Compito breve 1 — Riporta parola per parola il tratto del brano sulla razionalità degli Stati che va da "L’invasione russa è" fino a "Roots of Concept.".

Brano citato —
»»
L’invasione russa è stata un atto razionale. È nell’interesse dell’Occidente prendere sul serio Putin

 

Autori: John J. Mearsheimer è il Distinguished Service Professor di Scienze Politiche R. Wendell Harrison presso l’Università di Chicago. È l’autore di The Great Delusion: Liberal Dreams and International Realities. Sebastian Rosato è professore di scienze politiche all’Università di Notre Dame. È autore di Intentions in Great Power Politics: Uncertainty and the Roots of Concept.

Un’analisi innovativa di una questione centrale nelle relazioni internazionali: gli Stati agiscono razionalmente?

Per comprendere la politica mondiale, è necessario capire come pensano gli stati. Gli stati sono razionali? Gran parte della teoria delle relazioni internazionali presuppone che lo siano. Ma molti studiosi ritengono che i leader politici raramente agiscano in modo razionale. La questione è cruciale sia per lo studio che per la pratica della politica internazionale, poiché solo se gli stati sono razionali gli studiosi e i politici possono comprendere e prevedere il loro comportamento. John J. Mearsheimer e Sebastian Rosato sostengono che le decisioni razionali nella politica internazionale si basano su teorie credibili su come funziona il mondo ed emergono da processi decisionali deliberativi. Utilizzando questi criteri, concludono che la maggior parte degli Stati sono razionali per la maggior parte del tempo, anche se non sempre hanno successo. Mearsheimer e Rosato sostengono la loro posizione, esaminando se i leader mondiali passati e presenti, tra cui George W. Bush e Vladimir Putin, abbiano agito razionalmente nel contesto di eventi storici epocali, comprese entrambe le guerre mondiali, la Guerra Fredda e il dopoguerra. Esaminando questo concetto fondamentale in modo nuovo e completo, Mearsheimer e Rosato mostrano come pensano i leader e come elaborare politiche per trattare con altri stati.
««
Dati archiviati —
»»
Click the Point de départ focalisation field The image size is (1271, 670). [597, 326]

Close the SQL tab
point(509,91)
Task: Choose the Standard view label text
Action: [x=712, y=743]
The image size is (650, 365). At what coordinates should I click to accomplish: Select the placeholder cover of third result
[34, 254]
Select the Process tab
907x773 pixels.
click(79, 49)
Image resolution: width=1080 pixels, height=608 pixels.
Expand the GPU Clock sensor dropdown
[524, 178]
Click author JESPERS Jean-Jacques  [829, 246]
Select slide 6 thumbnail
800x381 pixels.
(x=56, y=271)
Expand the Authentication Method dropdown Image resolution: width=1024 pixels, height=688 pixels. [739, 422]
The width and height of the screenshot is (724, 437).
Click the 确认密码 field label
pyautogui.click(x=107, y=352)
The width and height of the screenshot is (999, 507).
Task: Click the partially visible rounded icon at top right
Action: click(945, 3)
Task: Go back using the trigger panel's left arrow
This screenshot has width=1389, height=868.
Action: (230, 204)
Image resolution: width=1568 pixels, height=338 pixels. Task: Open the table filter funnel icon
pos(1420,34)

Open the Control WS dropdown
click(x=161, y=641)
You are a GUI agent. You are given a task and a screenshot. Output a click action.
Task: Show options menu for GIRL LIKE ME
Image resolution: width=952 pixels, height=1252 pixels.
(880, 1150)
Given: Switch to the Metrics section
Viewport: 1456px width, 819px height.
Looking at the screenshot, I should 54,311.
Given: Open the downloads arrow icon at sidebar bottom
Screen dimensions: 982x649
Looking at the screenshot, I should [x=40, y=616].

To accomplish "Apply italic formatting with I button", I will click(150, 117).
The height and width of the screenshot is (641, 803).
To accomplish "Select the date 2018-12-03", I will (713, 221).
««
Compito breve 2 — Duplica senza modifiche le righe dell'elenco, dalla riga che contiene "The image size is (650, 365)." fino a quella che contiene "Action: click(945, 3)", entrambe incluse.

Risposta corretta 1 —
L’invasione russa è stata un atto razionale. È nell’interesse dell’Occidente prendere sul serio Putin

 

Autori: John J. Mearsheimer è il Distinguished Service Professor di Scienze Politiche R. Wendell Harrison presso l’Università di Chicago. È l’autore di The Great Delusion: Liberal Dreams and International Realities. Sebastian Rosato è professore di scienze politiche all’Università di Notre Dame. È autore di Intentions in Great Power Politics: Uncertainty and the Roots of Concept.

Risposta corretta 2 —
The image size is (650, 365). At what coordinates should I click to accomplish: Select the placeholder cover of third result
[34, 254]
Select the Process tab
907x773 pixels.
click(79, 49)
Image resolution: width=1080 pixels, height=608 pixels.
Expand the GPU Clock sensor dropdown
[524, 178]
Click author JESPERS Jean-Jacques  [829, 246]
Select slide 6 thumbnail
800x381 pixels.
(x=56, y=271)
Expand the Authentication Method dropdown Image resolution: width=1024 pixels, height=688 pixels. [739, 422]
The width and height of the screenshot is (724, 437).
Click the 确认密码 field label
pyautogui.click(x=107, y=352)
The width and height of the screenshot is (999, 507).
Task: Click the partially visible rounded icon at top right
Action: click(945, 3)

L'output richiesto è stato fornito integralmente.